EAU Guidelines on Prostate Cancer. Part 1: Screening, Diagnosis, and Treatment of Clinically Localised Disease
Heidenreich, Axel × Bellmunt, Joaquim Bolla, Michel Joniau, Steven Mason, Malcolm Matveev, Vsevolod Mottet, Nicolas Schmid, Hans-Peter van der Kwast, Theo Wiegel, Thomas Zattoni, Filliberto #
European Urology vol:59 issue:1 pages:61-71
OBJECTIVE: Our aim was to present a summary of the 2010 version of the European Association of Urology (EAU) guidelines on the screening, diagnosis, and treatment of clinically localised cancer of the prostate (PCa).
METHODS: The working panel performed a literature review of the new data emerging from 2007 to 2010. The guidelines were updated, and level of evidence and grade of recommendation were added to the text based on a systematic review of the literature, which included a search of online databases and bibliographic reviews.
RESULTS: A full version is available at the EAU office or Web site (www.uroweb.org). Current evidence is insufficient to warrant widespread population-based screening by prostate-specific antigen (PSA) for PCa. A systematic prostate biopsy under ultrasound guidance and local anaesthesia is the preferred diagnostic method. Active surveillance represents a viable option in men with low-risk PCa and a long life expectancy. PSA doubling time in <3 yr or a biopsy progression indicates the need for active intervention. In men with locally advanced PCa in whom local therapy is not mandatory, watchful waiting (WW) is a treatment alternative to androgen-deprivation therapy (ADT) with equivalent oncologic efficacy. Active treatment is mostly recommended for patients with localised disease and a long life expectancy with radical prostatectomy (RP) shown to be superior to WW in a prospective randomised trial.
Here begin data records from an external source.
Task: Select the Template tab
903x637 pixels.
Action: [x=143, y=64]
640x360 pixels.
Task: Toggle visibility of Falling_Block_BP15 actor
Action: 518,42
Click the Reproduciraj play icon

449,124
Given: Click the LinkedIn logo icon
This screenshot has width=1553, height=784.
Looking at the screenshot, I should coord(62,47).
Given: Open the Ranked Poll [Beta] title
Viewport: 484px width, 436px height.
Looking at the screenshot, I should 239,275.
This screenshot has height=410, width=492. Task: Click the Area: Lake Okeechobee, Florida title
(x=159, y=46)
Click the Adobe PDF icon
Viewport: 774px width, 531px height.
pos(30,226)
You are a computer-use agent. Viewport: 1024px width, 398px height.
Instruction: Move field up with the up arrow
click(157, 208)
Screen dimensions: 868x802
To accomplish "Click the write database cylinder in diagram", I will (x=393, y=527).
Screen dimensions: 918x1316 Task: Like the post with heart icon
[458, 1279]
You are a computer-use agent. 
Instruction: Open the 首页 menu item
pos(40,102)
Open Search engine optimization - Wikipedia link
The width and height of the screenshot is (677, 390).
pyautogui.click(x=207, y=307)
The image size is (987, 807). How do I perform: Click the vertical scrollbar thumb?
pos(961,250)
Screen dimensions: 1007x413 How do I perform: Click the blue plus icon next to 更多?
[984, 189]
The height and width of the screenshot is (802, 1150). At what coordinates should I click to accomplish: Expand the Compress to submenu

Nerve-sparing RP represents the approach of choice in organ-confined disease; neoadjuvant androgen deprivation demonstrates no improvement of outcome variables. Radiation therapy should be performed with at least 74 Gy and 78 Gy in low-risk and intermediate/high-risk PCa, respectively. For locally advanced disease, adjuvant ADT for 3 yr results in superior disease-specific and overall survival rates and represents the treatment of choice. Follow-up after local therapy is largely based on PSA, and a disease-specific history with imaging is indicated only when symptoms occur. CONCLUSIONS: The knowledge in the field of PCa is rapidly changing. These EAU guidelines on PCa summarise the most recent findings and put them into clinical practice.